● DATA:
────
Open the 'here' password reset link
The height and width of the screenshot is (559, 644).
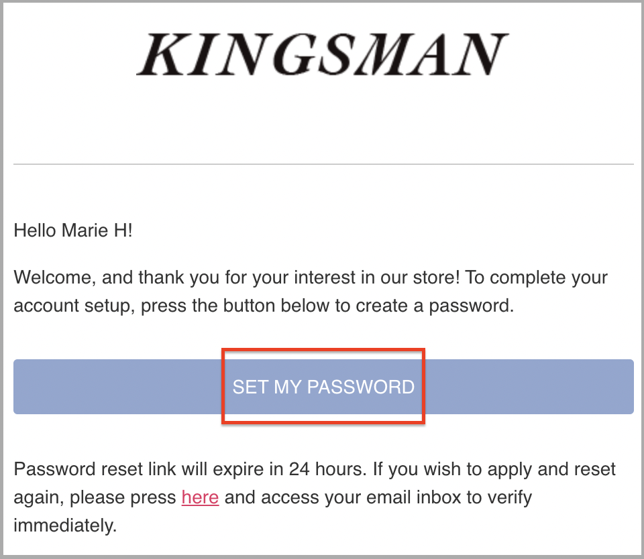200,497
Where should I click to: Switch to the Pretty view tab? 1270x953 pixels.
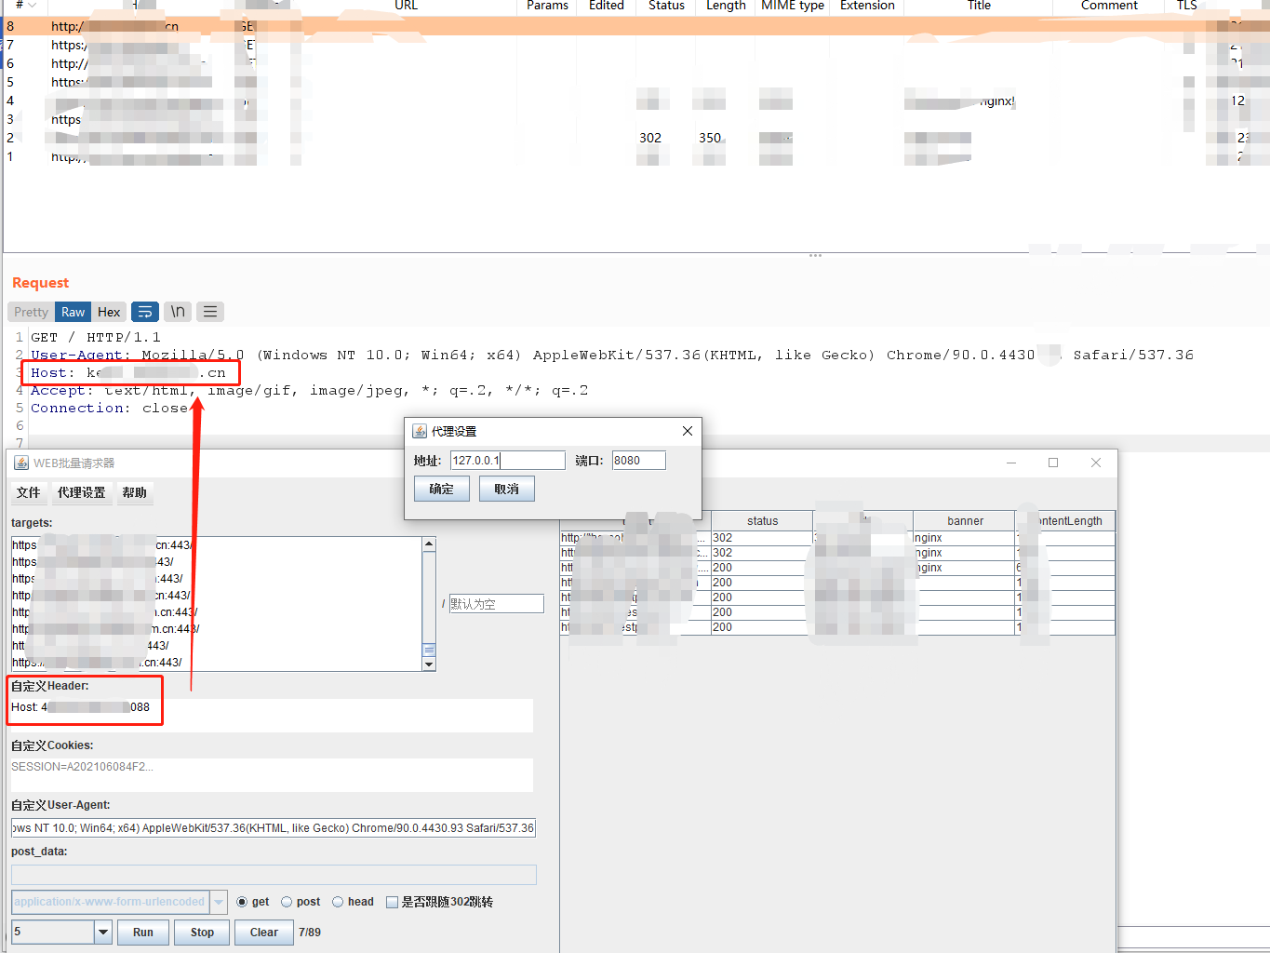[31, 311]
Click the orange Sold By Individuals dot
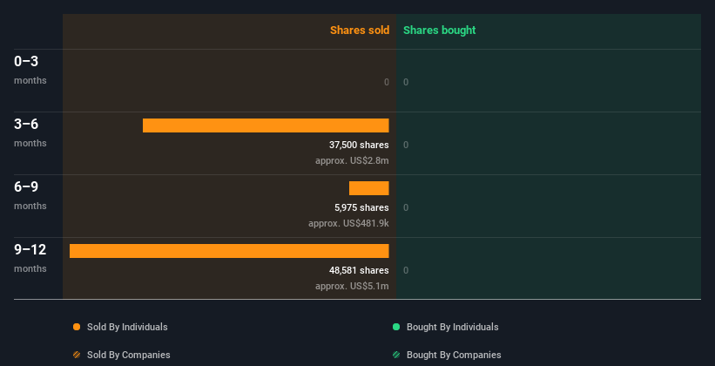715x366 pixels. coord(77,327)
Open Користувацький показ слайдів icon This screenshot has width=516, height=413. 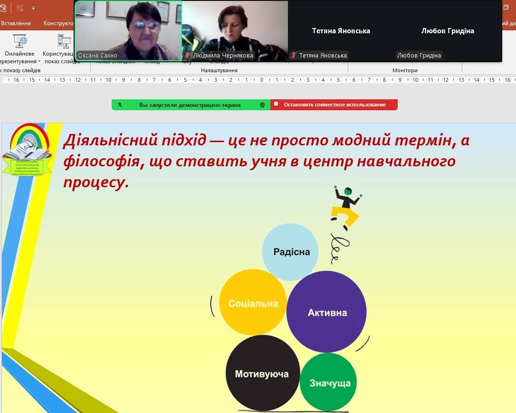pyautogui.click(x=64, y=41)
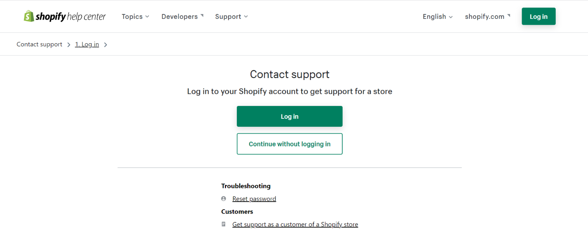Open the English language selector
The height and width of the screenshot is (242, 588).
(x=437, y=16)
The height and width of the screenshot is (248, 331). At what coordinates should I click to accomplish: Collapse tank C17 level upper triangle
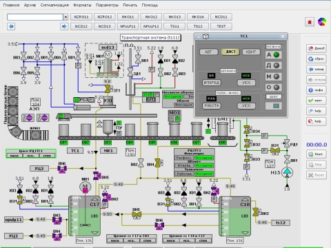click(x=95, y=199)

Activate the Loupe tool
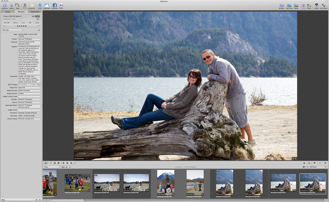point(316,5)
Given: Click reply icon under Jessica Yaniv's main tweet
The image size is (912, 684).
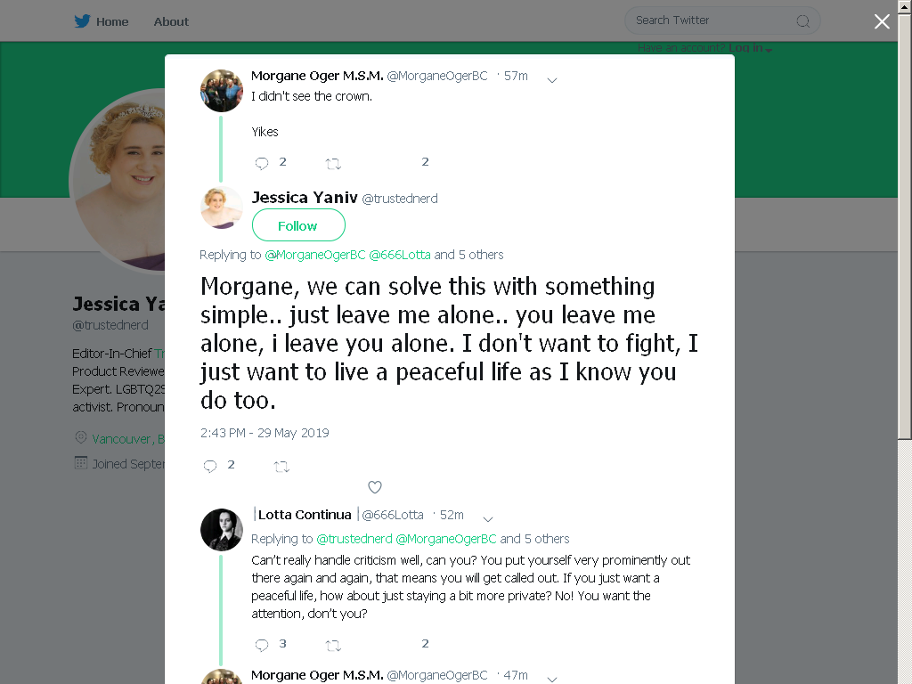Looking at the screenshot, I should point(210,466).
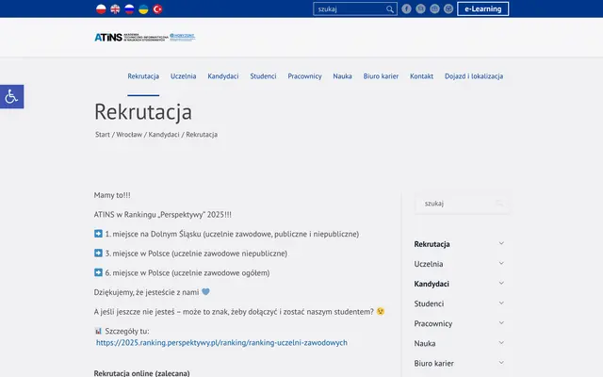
────
● WHAT THE TASK ASKS:
Copy exactly and only this span: the line with "Given: Click reply" through the final line of the entries, both ends included, with the pictures left out.

● SOLUTION FOR THIS TASK:
Given: Click reply icon under Jessica Yaniv's main tweet
The image size is (912, 684).
Looking at the screenshot, I should point(210,466).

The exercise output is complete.